(Pixel coordinate grounding data)
^^^^^^^^

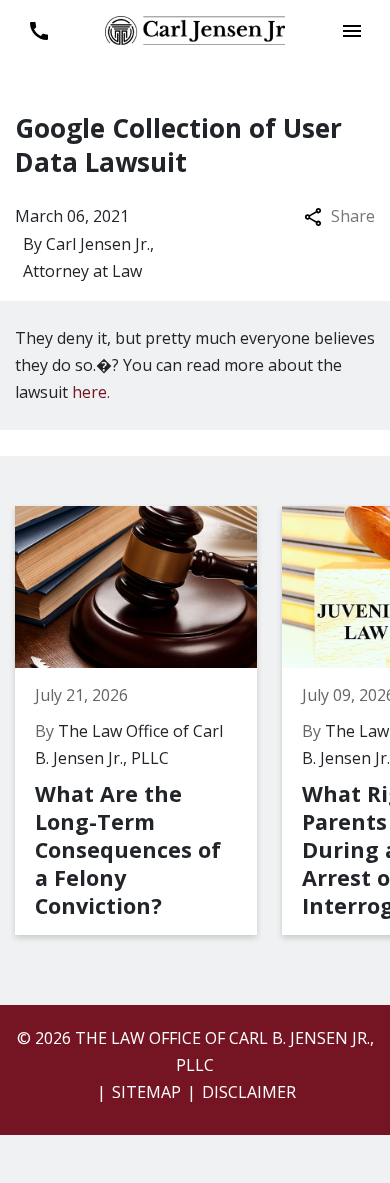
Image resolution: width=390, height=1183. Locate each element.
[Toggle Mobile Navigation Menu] (351, 30)
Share (353, 216)
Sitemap (146, 1092)
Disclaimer (249, 1092)
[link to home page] (195, 29)
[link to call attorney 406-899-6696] (38, 30)
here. (91, 392)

^^^^^^^^

YOUR TASK: Omit the pictures, then copy out all the data exactly as it stands.

TASK SOLUTION:
Image resolution: width=390, height=1183. Locate each element.
[Toggle Mobile Navigation Menu] (351, 30)
Share (353, 216)
Sitemap (146, 1092)
Disclaimer (249, 1092)
[link to home page] (195, 29)
[link to call attorney 406-899-6696] (38, 30)
here. (91, 392)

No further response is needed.